Technical Abstract: The beekeeping industry has limited products to control the parasitic mite Varroa destructor. Varroa resistance to fluvalinate in Italy in 1995 was followed in 1998 by fluvalinate resistant Varroa in the United States. In response to the loss in effectiveness of fluvalinate, the United States Environmental Protection Agency granted CheckMite+, a slow release strip form of coumaphos, a section 18 "Emergency Use" permit in 1998. In the fall of 2001, a commercial beekeeper in who moves bee colonies from Florida to Maine complained of high Varroa populations following treatment of his colonies with CheckMite+. To determine if acaricide resistance was involved, experiments were conducted on mite populations in Maine and Florida and compared with mite populations in Maryland using a field assay originally developed to detect fluvalinate resistance that was modified to detect coumaphos resistance.
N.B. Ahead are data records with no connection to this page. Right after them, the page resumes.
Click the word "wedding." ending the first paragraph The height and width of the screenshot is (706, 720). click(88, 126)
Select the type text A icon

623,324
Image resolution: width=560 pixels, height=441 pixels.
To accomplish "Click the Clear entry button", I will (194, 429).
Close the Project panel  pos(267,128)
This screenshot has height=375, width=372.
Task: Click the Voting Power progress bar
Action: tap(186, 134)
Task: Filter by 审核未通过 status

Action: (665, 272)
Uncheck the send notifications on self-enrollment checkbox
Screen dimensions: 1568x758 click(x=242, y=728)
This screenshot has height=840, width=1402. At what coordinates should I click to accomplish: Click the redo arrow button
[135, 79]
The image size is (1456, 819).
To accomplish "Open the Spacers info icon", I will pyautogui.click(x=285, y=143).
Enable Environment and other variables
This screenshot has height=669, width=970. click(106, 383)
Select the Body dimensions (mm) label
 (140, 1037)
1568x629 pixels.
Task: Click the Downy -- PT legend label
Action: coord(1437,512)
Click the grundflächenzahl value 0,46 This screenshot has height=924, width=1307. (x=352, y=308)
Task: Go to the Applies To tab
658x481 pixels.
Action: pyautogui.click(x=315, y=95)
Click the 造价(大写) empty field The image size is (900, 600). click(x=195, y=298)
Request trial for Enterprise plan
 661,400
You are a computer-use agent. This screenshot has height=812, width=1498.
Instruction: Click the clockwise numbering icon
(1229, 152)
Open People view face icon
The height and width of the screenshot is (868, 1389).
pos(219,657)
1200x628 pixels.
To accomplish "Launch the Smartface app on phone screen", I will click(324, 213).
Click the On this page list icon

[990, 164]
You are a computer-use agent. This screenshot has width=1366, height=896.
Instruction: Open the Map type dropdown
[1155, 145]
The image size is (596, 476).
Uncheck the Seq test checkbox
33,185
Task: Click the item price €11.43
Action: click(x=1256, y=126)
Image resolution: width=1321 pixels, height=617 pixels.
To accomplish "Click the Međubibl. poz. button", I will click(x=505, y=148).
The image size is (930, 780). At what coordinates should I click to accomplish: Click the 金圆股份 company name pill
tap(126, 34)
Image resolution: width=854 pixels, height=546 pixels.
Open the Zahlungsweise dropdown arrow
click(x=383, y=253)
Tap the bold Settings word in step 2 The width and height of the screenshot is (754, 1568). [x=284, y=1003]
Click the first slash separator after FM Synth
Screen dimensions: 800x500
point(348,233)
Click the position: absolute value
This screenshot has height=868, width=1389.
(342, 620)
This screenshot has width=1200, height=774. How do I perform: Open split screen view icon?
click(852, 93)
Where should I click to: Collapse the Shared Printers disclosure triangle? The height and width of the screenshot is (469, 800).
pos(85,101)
The assay indicated only 13% mortality of the mites in Maine while mites in Maryland exhibited 80-100% mortality and the mite mortality in two Florida apiaries were 6.8% and 80%. The appearance of mites resistant to coumaphos, the active ingredient in CheckMite+, in only three years of use is disturbing in light of the limited control alternatives. The current study documents high levels of mite resistance in Florida and Maine. The U.S. currently has Varroa populations that are resistant to fluvalinate and coumaphos and few mite control alternatives are on the horizon. Identification of resistant mites and rotation of control products is needed to limit the spread of resistant mites.